Ich hätte mir von Microsoft einfach gewünscht, nicht nur für-Neues-offene Benutzer "abzuholen", sondern auch "alten Hasen" eine Möglichkeite zu bieten, in gewohnter Weise zu arbeiten - ohne Schnick-Schnack, den diese einfach nicht benötigen. Für meine Rechner sehe ich derzeit keinen Grund, um über ein Upgrade auf Windows 8 nachzudenken - auch wenn man die Möglichkeit hat, für lediglich 15 € das neue Betriebssystem zu erwerben (vorausgesetzt, der Notebook-/PC-Hersteller nimmt an diesem Programm teil!).

Die Ungewissheit, wie Microsoft die Entwicklung von Windows fortführen wird bereit mir ein wenig Sorgen.

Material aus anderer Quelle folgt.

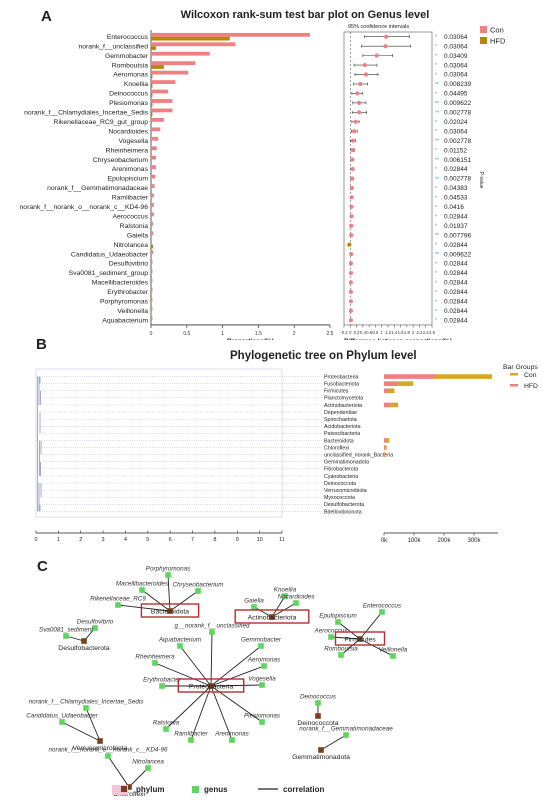 The image size is (550, 804). I want to click on legend-swatch-hfd, so click(514, 386).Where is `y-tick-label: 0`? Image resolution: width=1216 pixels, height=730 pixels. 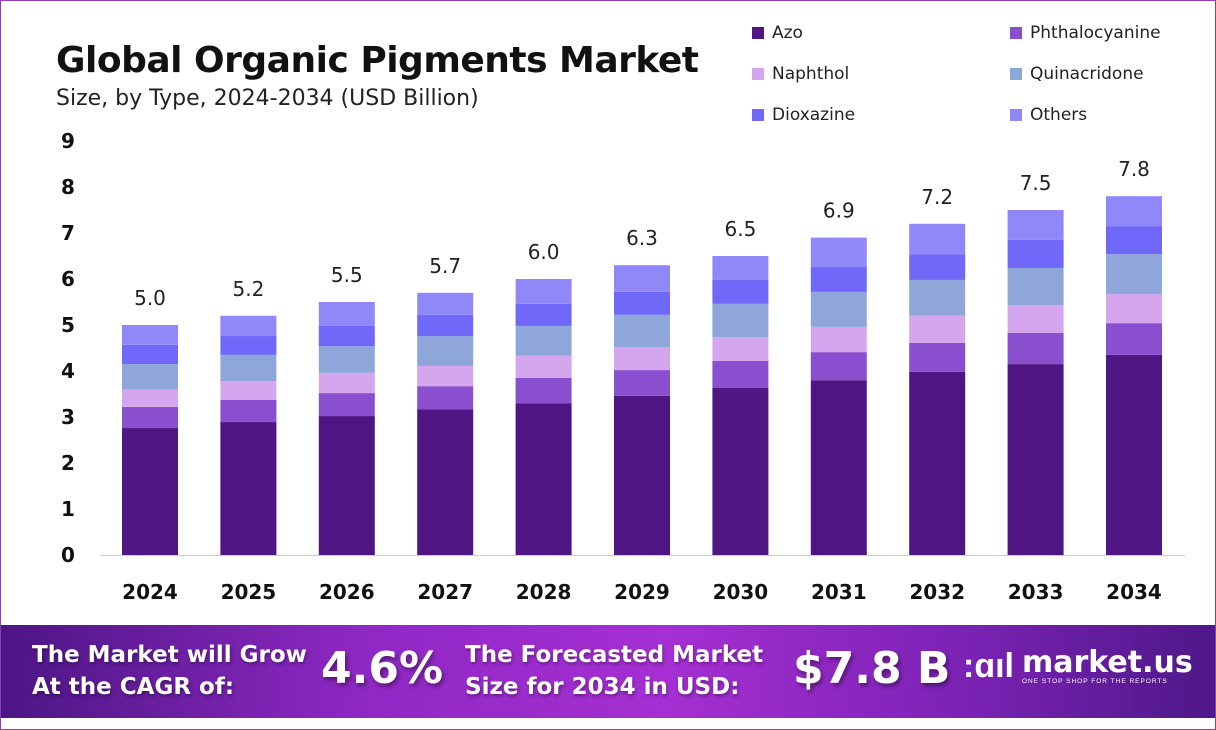 y-tick-label: 0 is located at coordinates (68, 555). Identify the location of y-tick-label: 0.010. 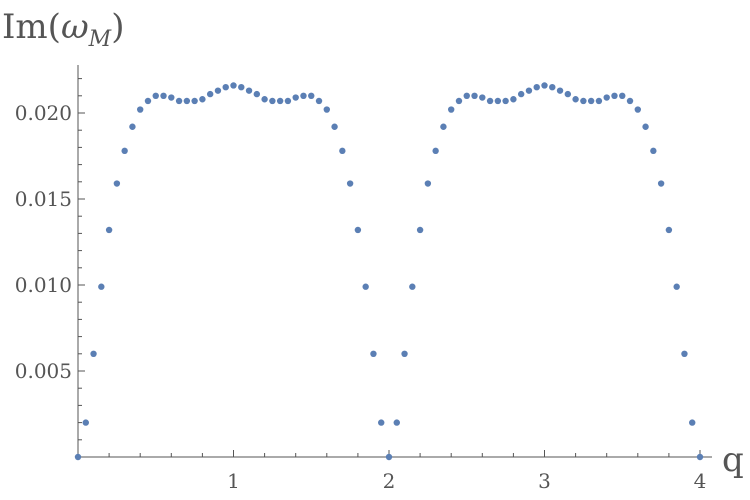
(44, 285).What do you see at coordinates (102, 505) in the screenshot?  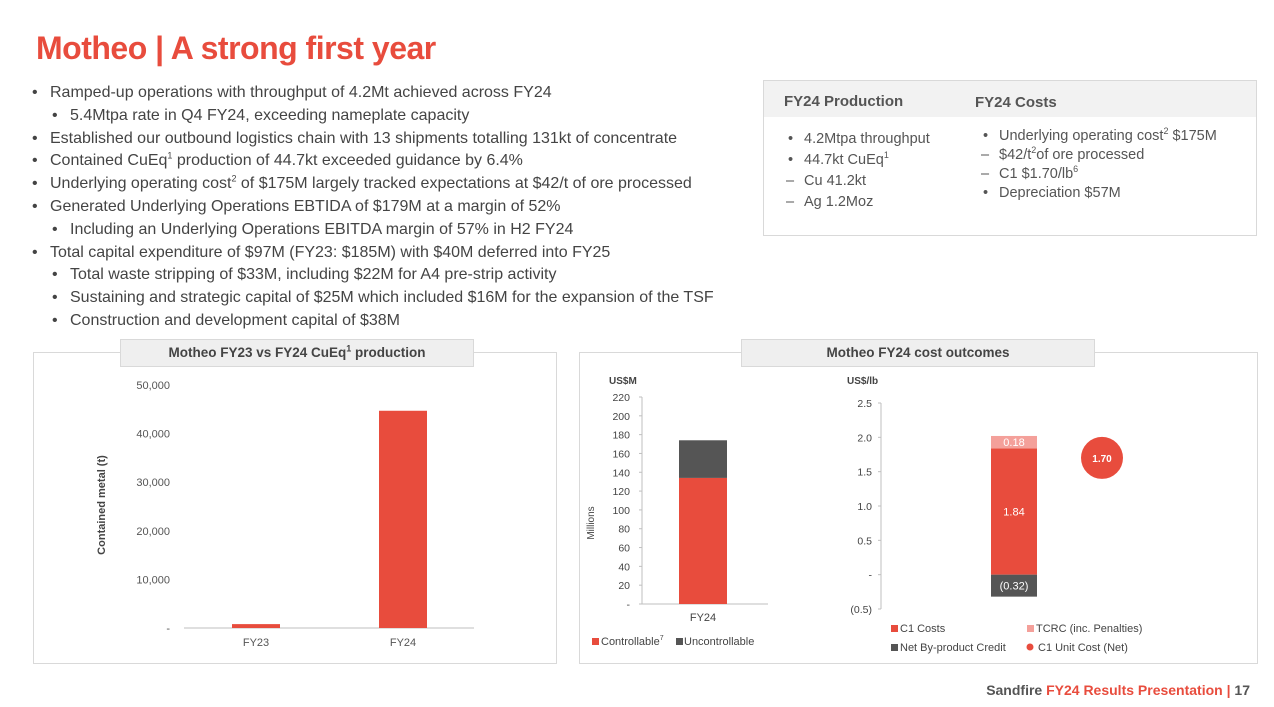 I see `y-axis-label: Contained metal (t)` at bounding box center [102, 505].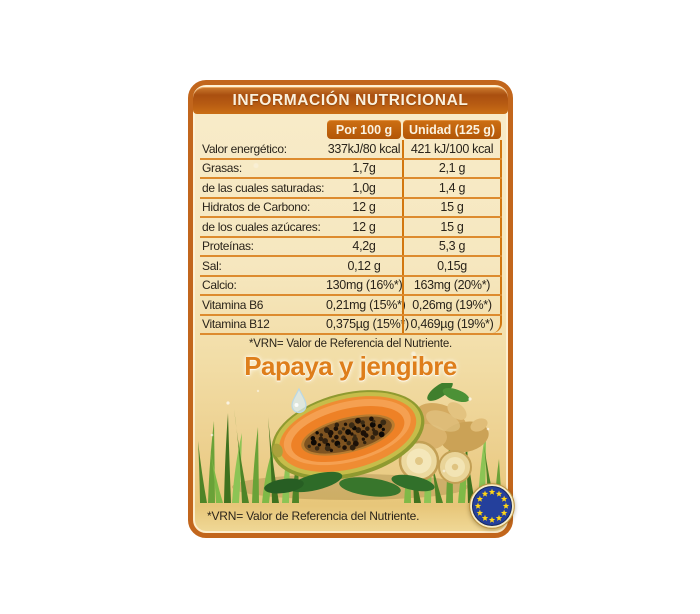 Image resolution: width=700 pixels, height=614 pixels. Describe the element at coordinates (351, 189) in the screenshot. I see `table-row: de las cuales saturadas: 1,0g 1,4 g` at that location.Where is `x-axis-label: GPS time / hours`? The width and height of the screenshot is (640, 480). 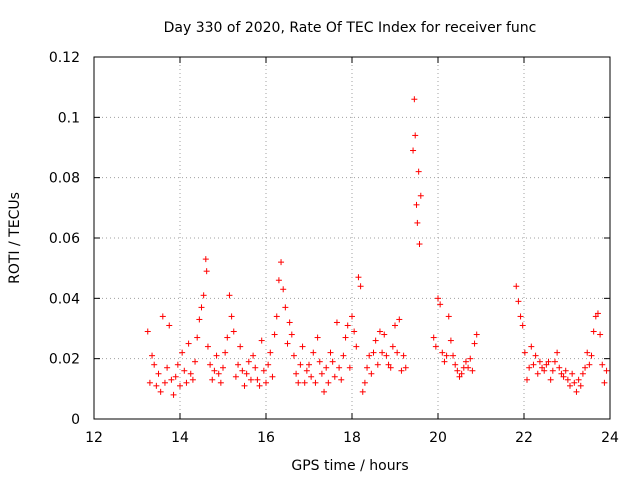 x-axis-label: GPS time / hours is located at coordinates (350, 466).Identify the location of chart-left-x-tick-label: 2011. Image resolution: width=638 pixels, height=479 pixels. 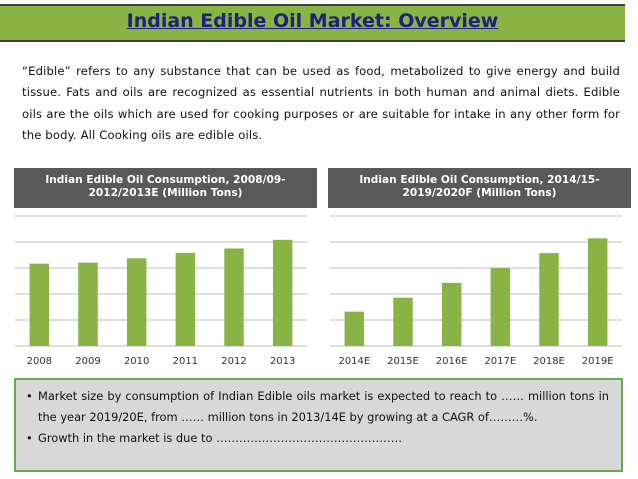
(186, 362).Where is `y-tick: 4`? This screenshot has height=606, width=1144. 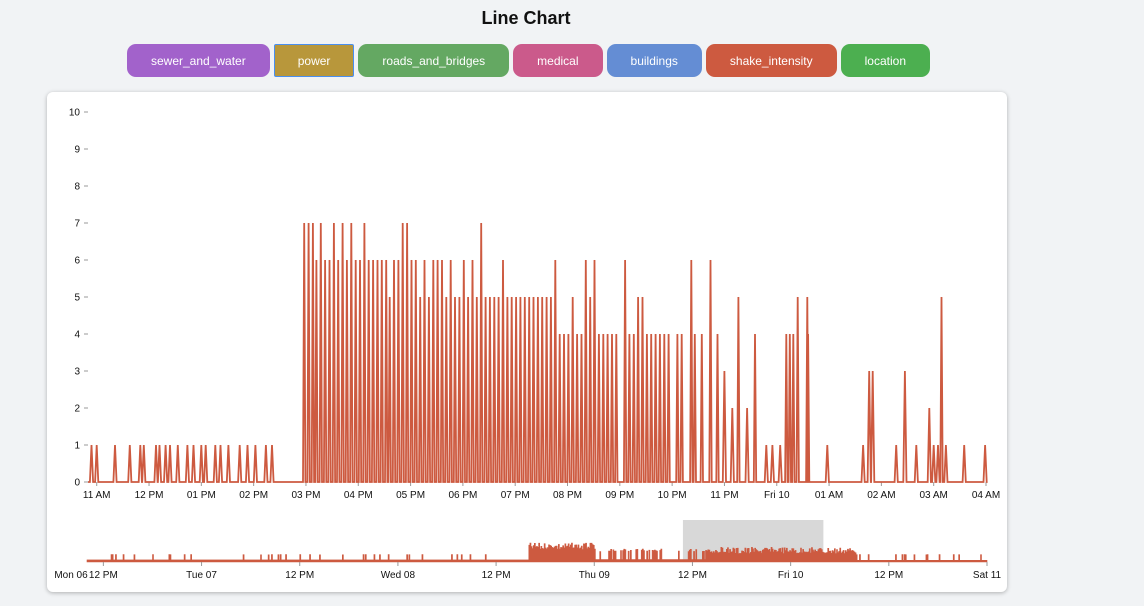
y-tick: 4 is located at coordinates (81, 336).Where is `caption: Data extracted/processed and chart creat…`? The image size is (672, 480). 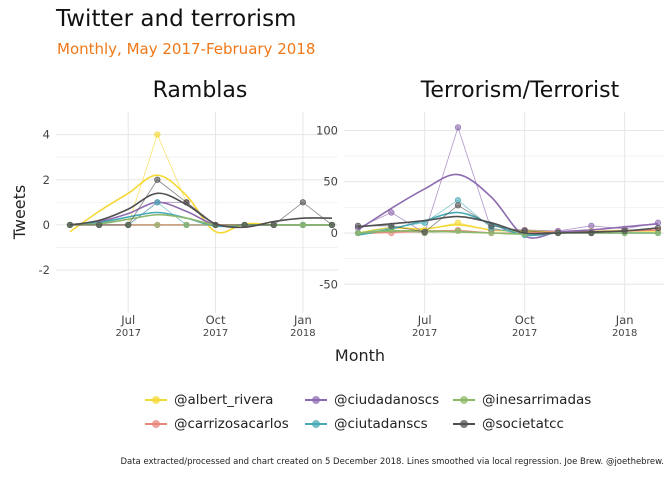 caption: Data extracted/processed and chart creat… is located at coordinates (392, 462).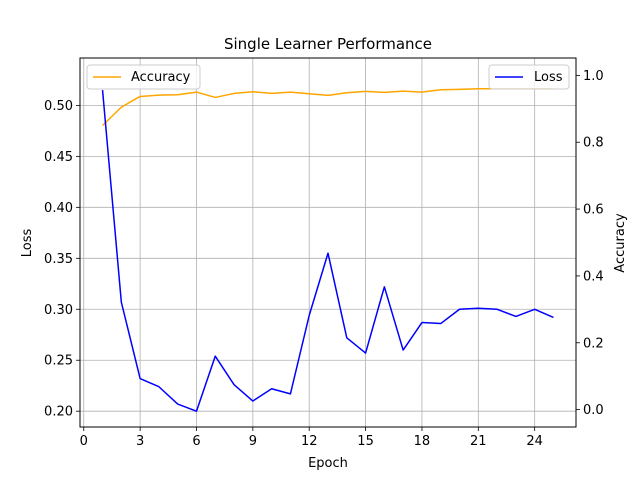 The height and width of the screenshot is (480, 640). I want to click on x-tick-label: 6, so click(196, 442).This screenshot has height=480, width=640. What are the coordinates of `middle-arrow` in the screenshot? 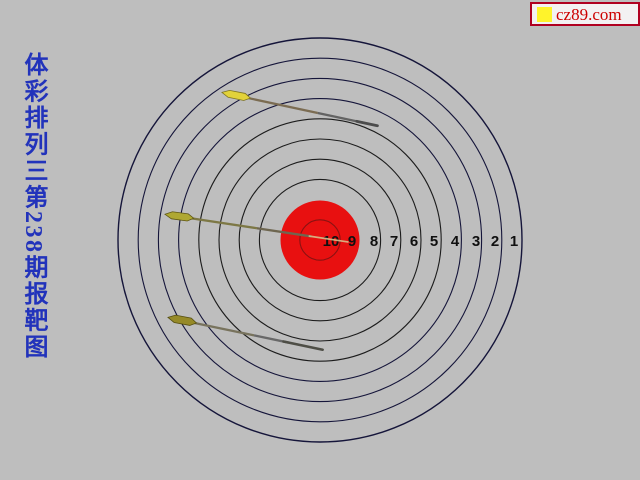 It's located at (256, 227).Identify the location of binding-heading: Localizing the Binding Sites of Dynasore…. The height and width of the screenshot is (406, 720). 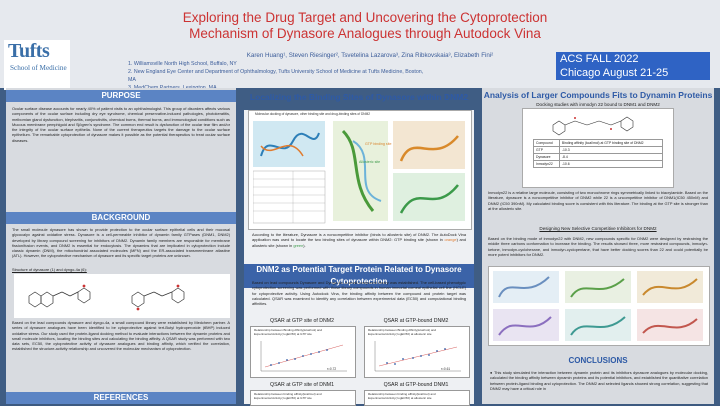
(359, 97).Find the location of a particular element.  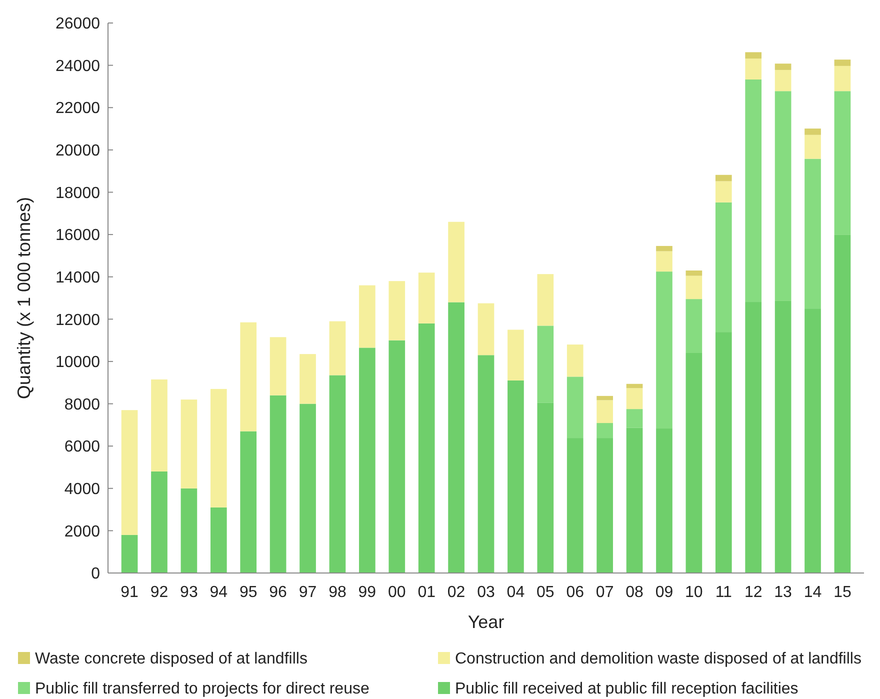

y-tick-label: 0 is located at coordinates (96, 574).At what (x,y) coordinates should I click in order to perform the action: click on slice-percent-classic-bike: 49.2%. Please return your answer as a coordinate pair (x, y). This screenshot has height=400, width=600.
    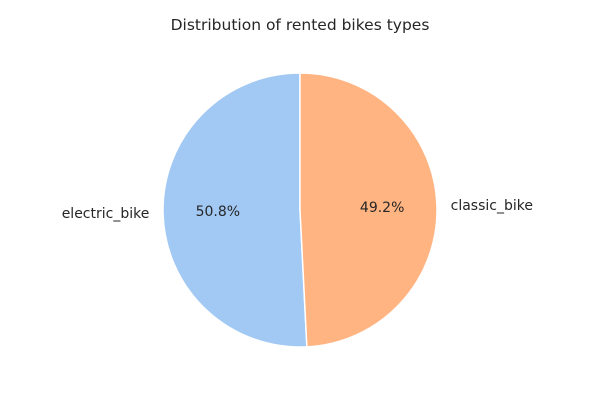
    Looking at the image, I should click on (382, 208).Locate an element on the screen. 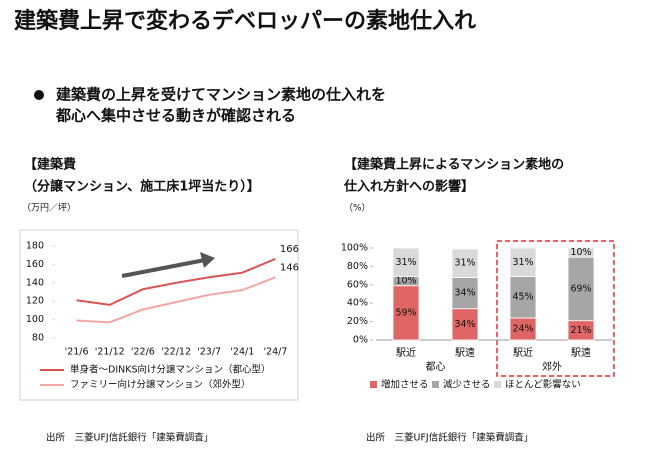  axis-unit: （%） is located at coordinates (358, 208).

Laut einigen Andeutungen arbeiten die Redmonder bereits an einem Windows 8-Nachfolger, von dem aktuell noch nicht bekannt ist, ob es sich um eine neue Betriebssystem-Version oder um ein größeres Update handelt. Ich hoffe für meinen Teil, dass Microsoft hier einen Fallback-Mode implementiert und den Redesign-Prozess weniger radikal fortführt.